-- GIVEN PASSAGE follows --
Hello everyone. Welcome to the Massage Business Blueprint podcast, where we help you attract more clients, make more money, and improve your quality of life. I am Allissa Haines.

Michael Reynolds:

And I'm Michael Reynolds.

Allissa Haines:

And we are delighted that you have joined us today. Michael, jump in. What are you reading?

Michael Reynolds:

All right. Get to it, I like it. What, I'm reading right now, okay, what I'm listening to right now is a podcast episode from the podcast that you recommended a while back, I guess not a while back, recently, called Life Kit. And the first episode I listened to already caused me a mental meltdown, because it's called most of the-

Allissa Haines:

Oh my God, me too.

Michael Reynolds:

Did you listen to this one? Yeah, yeah.

Allissa Haines:

I did and I can't wait to fight about it. Go ahead.

Michael Reynolds:

Yes, yes. So it said most of the email in your inbox isn't useful instead of managing it try ignoring it. I think the actual title of the episode popped up for me as like, inbox zero is broken, ignore it or something. Anyway the crux of the episode was that, hey, just stop trying to manage email, just ignore it and treat it like a Facebook feed, pop in there in your inbox and answer stuff if you want to, otherwise just ignore your email for the most part and let it pile up and let it wash over you.

Michael Reynolds:

So I was listening to this episode in the shower because I listen to podcasts in the shower, and I was like, I just stood there just like, oh my goodness, I cannot even handle hearing this.

Allissa Haines:

I swear to God I almost drove off the road. It gave me palpitations, but carry on.

Michael Reynolds:

Right? No, that's it, that's basically it, like basically that's the gist of the episode, is like ignore email, let it wash over you and don't keep up with it. And I understand that there are people that they live this way, like this is how they relate to email. I know them personally, like some of my friends are like this. But just hearing it described as a system for dealing with email and hearing that people do this, like once again just brought up so much anxiety. So I'd love to hear what you think about it, it sounds like you kind of had the same reaction I did, right?

Allissa Haines:

I did. I actually almost, if I had not been driving and then I forgot by the time I got where I went, I was going to send you the episode to be like, dude, this is going to freak you out. So, okay. so there was some real good in the episode, which was that this woman, I forget what her job was, but this woman talked about how she gets over a 1000 emails a day and she just could not keep up with them. And so her solution was to create an autoresponder that says, I am not able to get to my emails in a timely manner, if this is important, you should call her text me. And that's legit. I think that's fine. I think depending on your job and like for me I could probably pull that off, right? Because I don't have a boss telling me I have to communicate via email, I work for myself.
-- GIVEN PASSAGE concluded --
-- RECORD EXCERPTS follows --
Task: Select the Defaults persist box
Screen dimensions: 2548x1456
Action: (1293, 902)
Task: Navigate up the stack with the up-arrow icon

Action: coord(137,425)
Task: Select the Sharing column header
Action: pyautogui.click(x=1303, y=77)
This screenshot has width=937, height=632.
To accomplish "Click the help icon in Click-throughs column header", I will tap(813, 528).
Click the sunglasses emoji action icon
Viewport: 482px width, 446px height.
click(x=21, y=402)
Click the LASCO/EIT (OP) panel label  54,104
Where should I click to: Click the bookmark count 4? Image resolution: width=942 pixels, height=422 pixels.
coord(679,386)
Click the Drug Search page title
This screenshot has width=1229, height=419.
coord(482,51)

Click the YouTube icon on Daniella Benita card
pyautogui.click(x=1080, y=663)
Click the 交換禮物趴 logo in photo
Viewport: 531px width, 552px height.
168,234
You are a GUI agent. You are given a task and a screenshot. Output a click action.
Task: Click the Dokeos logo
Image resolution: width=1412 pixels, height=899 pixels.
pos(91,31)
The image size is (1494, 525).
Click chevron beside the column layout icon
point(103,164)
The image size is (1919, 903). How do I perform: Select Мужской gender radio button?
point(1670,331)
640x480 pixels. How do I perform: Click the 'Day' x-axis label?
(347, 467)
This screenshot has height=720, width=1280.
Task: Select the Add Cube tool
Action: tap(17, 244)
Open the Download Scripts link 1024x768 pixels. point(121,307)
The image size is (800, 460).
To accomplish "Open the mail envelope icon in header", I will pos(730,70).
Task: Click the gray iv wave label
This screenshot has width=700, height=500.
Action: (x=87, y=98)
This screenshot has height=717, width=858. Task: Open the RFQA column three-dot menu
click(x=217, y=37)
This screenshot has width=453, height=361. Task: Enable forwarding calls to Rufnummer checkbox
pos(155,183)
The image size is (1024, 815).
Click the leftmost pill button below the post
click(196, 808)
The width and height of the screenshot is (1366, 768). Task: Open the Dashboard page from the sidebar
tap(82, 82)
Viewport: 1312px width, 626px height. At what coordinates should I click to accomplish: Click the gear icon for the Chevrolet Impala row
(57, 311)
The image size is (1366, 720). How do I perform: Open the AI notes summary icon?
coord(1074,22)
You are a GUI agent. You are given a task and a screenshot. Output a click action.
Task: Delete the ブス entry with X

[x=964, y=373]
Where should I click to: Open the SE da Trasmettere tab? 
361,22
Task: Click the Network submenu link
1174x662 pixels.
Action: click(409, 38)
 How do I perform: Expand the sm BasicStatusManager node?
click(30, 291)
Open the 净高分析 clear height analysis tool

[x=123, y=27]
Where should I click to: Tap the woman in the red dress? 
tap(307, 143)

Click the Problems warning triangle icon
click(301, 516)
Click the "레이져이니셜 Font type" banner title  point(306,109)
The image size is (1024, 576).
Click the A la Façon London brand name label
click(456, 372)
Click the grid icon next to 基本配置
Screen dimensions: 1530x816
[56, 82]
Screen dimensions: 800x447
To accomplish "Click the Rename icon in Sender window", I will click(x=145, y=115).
-- RECORD EXCERPTS concluded --
▶ **SET OF TASKS**:
1. In the podcast transcript, where was Michael Reynolds when he listened to the Life Kit episode about email?
2. Write the next part of the podcast transcript, starting after its final line.

▶ **RESULTS OF THE TASKS**:
1. In the shower.

2.
Allissa Haines:

And she really talked about letting go of the guilt of being able to manage this thing, like not being able to manage this thing is completely out of control and overwhelming. And so I really did appreciate the concept that, listen we've all like been trained dogs to believe that we have to be in constant communication and we get emails all the time. And I will note that this woman said that she communicates very well on Slack. So it's more that she has chosen Slack to be her primary communication and that works for her, whatever, for her company, for her associates, for whatever. So I really like the concept of being like, this isn't working for me, here's how I'm going to change it.

Allissa Haines:

But again, like I had that internal cringe and palpitations because she did acknowledge that she's missed some things. She missed enough opportunity to speak because she didn't look at the email, she's missed some stuff in her kid's school because she didn't look at the email, and alright, da, dra. And that would enrage me, like it enrages me when Walt opens an email, doesn't put something on the calendar for the kids, and then at 6:00 AM in the morning we're scrambling because it's whatever crazy Hap Day for school. Why do they do those things? I hate those things. Anyhow, so I feel like, if you have a life that can be well managed outside of email, like a life and work and stuff, rock on. But I also felt like this was kind of giving up in a situation where I don't, I personally wouldn't give up. If you're getting a 1000 emails a day there's a bigger problem here.

Michael Reynolds:

Exactly.

Allissa Haines:

Huge. Yeah, right.

Michael Reynolds:

Exactly. That's the issue. Yeah.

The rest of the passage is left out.